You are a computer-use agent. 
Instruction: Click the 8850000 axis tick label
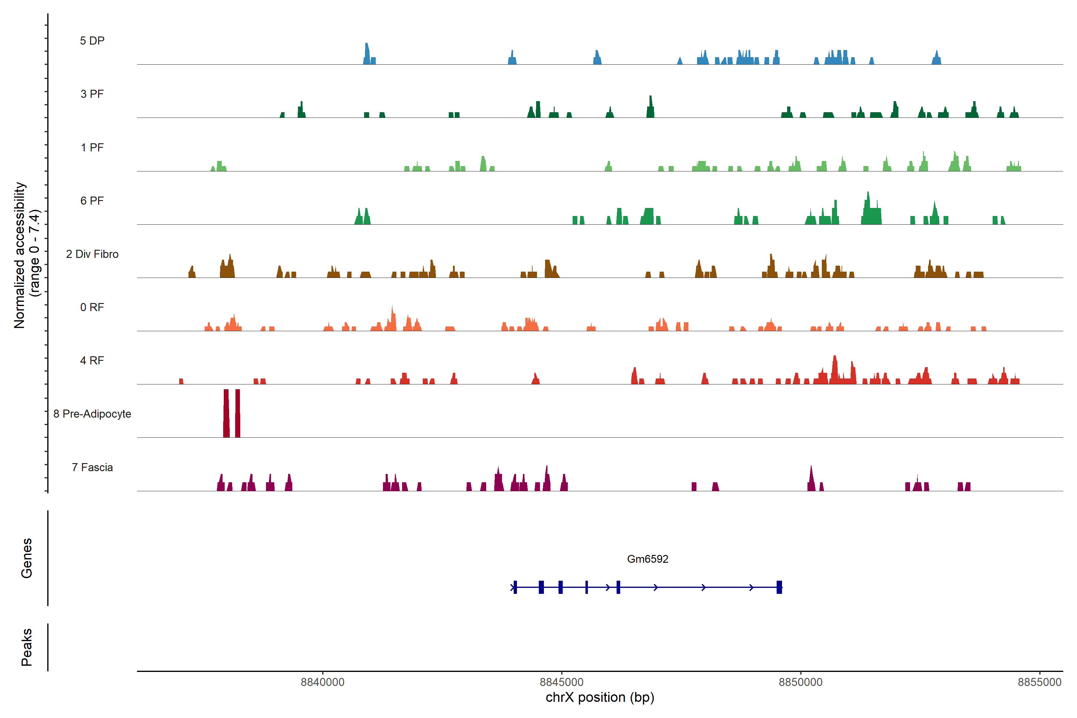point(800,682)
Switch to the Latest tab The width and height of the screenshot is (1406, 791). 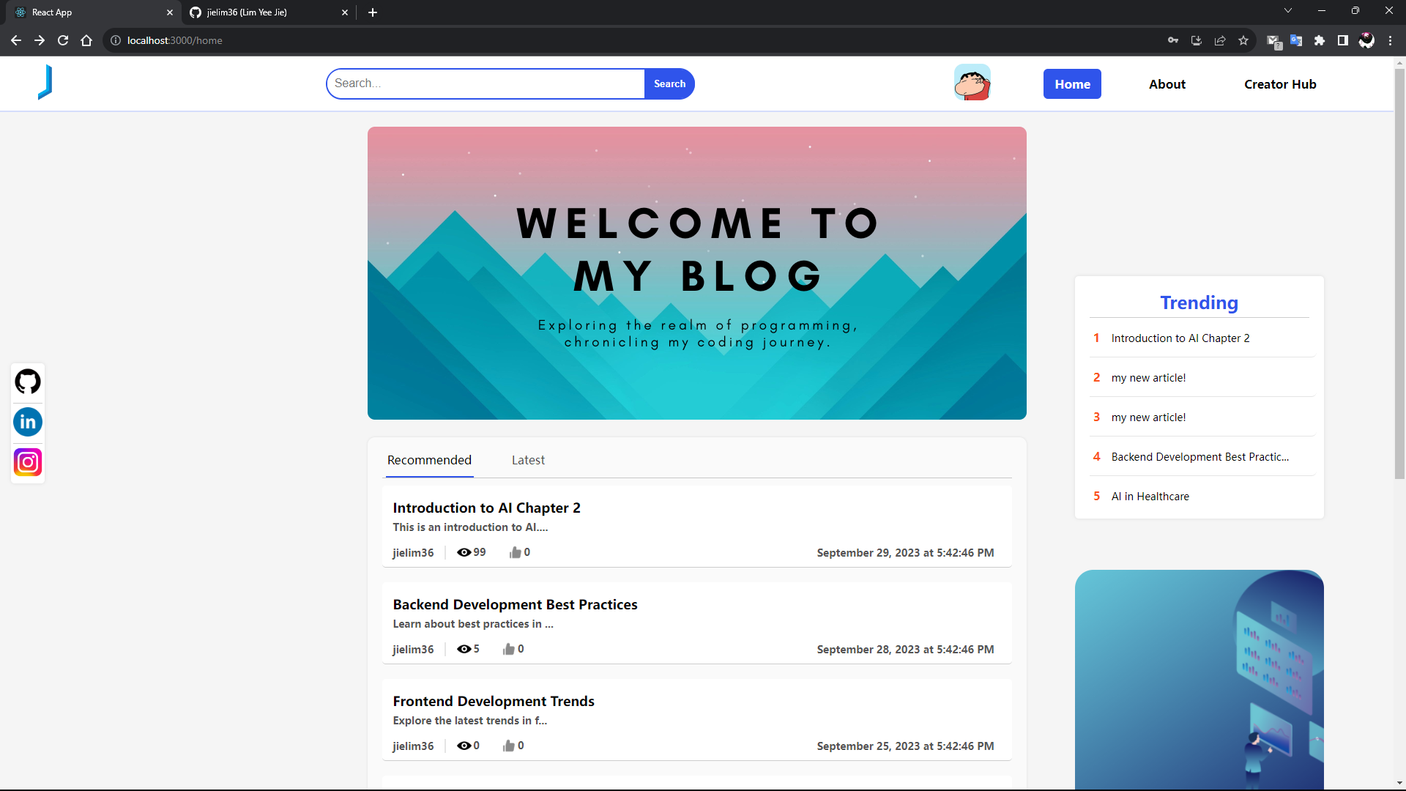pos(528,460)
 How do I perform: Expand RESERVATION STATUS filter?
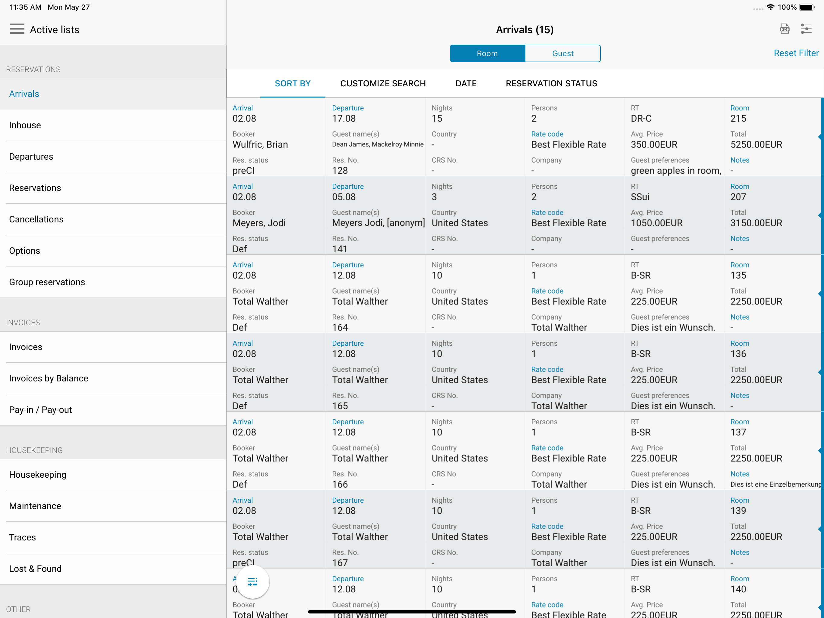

* * *

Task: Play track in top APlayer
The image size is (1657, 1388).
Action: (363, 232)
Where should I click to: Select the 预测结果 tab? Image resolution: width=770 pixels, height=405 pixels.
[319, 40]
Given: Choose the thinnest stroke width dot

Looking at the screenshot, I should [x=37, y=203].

--

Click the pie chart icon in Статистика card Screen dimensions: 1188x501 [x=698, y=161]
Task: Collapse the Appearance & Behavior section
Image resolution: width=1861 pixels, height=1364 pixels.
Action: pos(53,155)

◆ **What is needed**: Please copy out every line in the listing that has the string "Task".

◆ **Worked solution**:
Task: Play track in top APlayer
Task: Collapse the Appearance & Behavior section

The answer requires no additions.